───── INPUT FOR THIS TASK

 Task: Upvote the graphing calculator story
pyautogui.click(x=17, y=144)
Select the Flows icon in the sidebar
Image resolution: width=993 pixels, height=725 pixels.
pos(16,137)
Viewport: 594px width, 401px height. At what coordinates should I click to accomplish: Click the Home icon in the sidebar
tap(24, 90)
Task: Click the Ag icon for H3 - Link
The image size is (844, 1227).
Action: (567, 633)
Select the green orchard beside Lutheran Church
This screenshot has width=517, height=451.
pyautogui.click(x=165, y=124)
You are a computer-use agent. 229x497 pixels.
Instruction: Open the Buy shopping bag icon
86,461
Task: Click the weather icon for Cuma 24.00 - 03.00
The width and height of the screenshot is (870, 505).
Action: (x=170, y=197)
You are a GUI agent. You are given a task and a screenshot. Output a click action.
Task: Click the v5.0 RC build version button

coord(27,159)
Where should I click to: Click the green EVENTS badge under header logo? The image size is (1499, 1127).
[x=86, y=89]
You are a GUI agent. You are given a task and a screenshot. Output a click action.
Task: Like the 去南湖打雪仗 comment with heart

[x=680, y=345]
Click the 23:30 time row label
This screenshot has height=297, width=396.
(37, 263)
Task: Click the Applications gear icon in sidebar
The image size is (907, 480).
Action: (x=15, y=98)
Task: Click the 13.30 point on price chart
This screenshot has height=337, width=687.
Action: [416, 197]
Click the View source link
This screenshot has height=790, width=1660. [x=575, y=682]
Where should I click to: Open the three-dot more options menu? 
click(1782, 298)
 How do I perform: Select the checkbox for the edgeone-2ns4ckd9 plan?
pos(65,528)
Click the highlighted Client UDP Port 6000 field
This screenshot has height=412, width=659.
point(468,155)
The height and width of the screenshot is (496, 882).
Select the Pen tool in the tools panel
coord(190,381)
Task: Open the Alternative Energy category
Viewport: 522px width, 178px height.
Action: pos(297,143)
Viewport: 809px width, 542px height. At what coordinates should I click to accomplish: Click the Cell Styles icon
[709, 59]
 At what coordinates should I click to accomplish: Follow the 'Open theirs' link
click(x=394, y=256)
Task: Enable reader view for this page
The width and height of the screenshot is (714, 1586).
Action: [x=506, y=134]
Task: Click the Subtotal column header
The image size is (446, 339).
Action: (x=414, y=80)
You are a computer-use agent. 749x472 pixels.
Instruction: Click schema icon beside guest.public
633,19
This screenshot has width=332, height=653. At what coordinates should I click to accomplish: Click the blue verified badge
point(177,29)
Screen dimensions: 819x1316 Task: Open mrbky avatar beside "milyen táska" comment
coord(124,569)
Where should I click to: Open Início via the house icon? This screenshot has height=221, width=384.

──────────

**EXERCISE**
From the entries above, copy out every line where the string "agent" appears.

**RESULT BELOW**
You are a computer-use agent. 229x497 pixels.
You are a GUI agent. You are given a task and a screenshot. Output a click action.
You are a GUI agent. You are given a task and a screenshot. Output a click action.
You are a computer-use agent. 749x472 pixels.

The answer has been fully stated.